The muted electric notes at the intro of “I Have Learned” provide an instant contrast with the acoustic “Ordinary.”  The result is a murky tone, as though there is something lurking beneath the surface.  Turns out that the “something” is a passive aggression.  Listen for the notes Robertson (or Hearn?) plays just before the minute and a half mark; if one’s temper being tweaked could be translated to electric guitar, this is what it would sound like.

As “Every Subway Car” rolls out, it becomes clear that this is not an album devoid of love songs.  The spray paint metaphor — the narrator’s handy work being brilliantly described as “urban gardens in bloom” — is classic Barenaked Ladies, and the track is catchy as hell.

Just in time, Hearn returns with a change of pace in “Jerome,” a ghost-town ballad through “Bloody Basin Road” to a locale populated by “bar brawlers and drifters, gamblers and gun fighters, ladies of the evening, and copper miners.”  This really isn’t a story so much as a song that establishes the proper setting for just about anyone to fill in the plot with their own ghosts.  Perhaps that is what Hearn intended: for his listeners to recall the memories that fill their own “jailhouses”…

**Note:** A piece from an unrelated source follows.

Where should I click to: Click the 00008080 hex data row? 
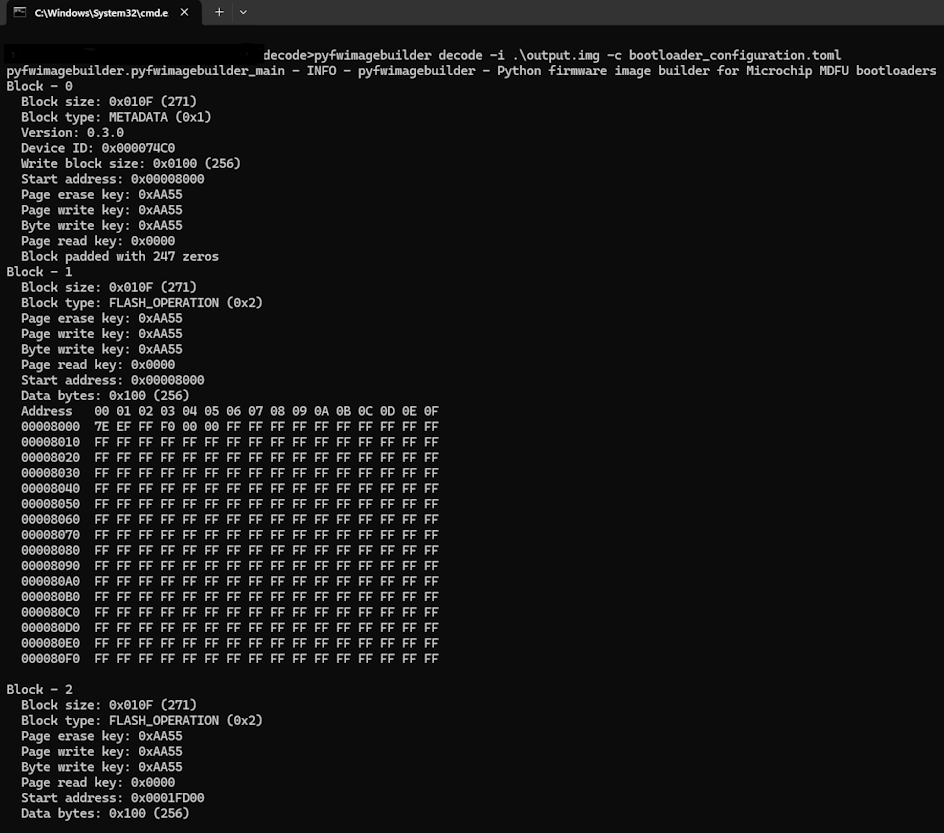click(x=229, y=551)
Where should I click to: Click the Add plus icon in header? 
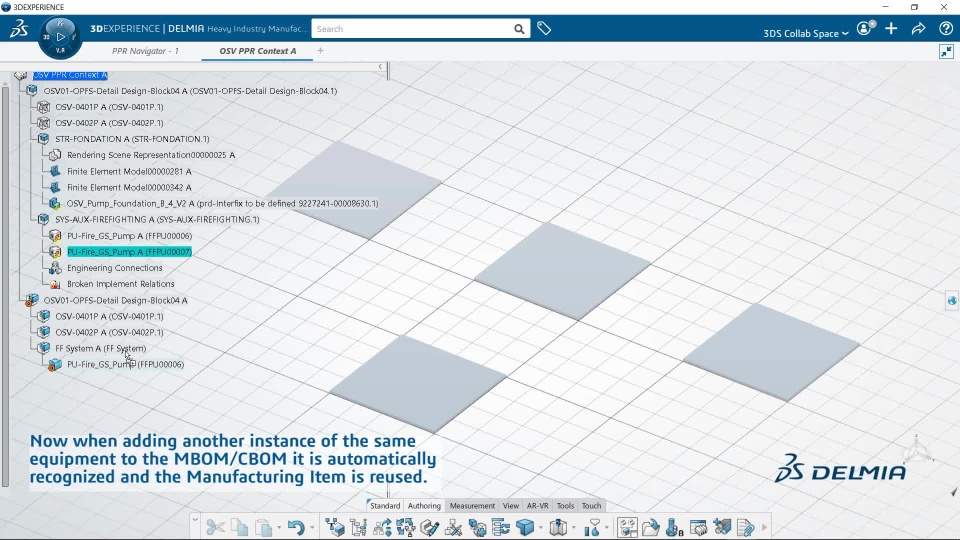pos(891,28)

The Barenaked Ladies have never produced a better angry rock song than “How Long.”  Lyrically and vocally, the song peaks at the middle as Robertson nearly screams, “I know you know I know you… so don’t say it!”  This song is so good that I can almost forget the “it’s for reals” line entirely… almost.

The band pulls back a notch for “Golden Boy,” but the passive aggressive undertones continue, punctuated by a distorted electric guitar under the vocals.  There are so many ways to read into and interpret the lyrics, that I won’t even begin.

“I Saw It” is, no arguments, one of the prettiest, most heartbreaking songs in the BnL canon.  In their twenty year career, Jim Creeggan has written a wide range of eccentric songs, but now that he has punched out several more straightforward tunes, it is clear that he can write with the best of his bandmates when the inspiration is there.  Of all the sad melodies on this album, “I Saw It” is unsurpassed.

Like ripping a band-aid, I’m just going to say it: “The Love We’re In” sounds, at least lyrically, like a song penned by early 2000’s John Mayer.  (Now, don’t get me wrong, as early John Mayer is, in this writer’s opinion, the only John Mayer worth listening to.)  To be fair, the comparison ends after the first verse is finished, but I had to note it.

An extremely brief forty-five minutes after the first piano note of “You Run Away,” the album comes in for a final run with “Watching the Northern Lights.”  Initially, I didn’t think much of this song, but the more I’ve listened, the more I’ve appreciated Hearn’s subtle genius and the more his lead vocal has crept into my mind and lingered there.

What more is there to say?  Instrumentally impressive, vocally brilliant, and lyrically interesting: All in Good Time is yet another Barenaked Ladies album worthy of making the best-of lists.  Don’t hold your breath for the “professionals” to acknowledge it, though: go out and listen for yourself.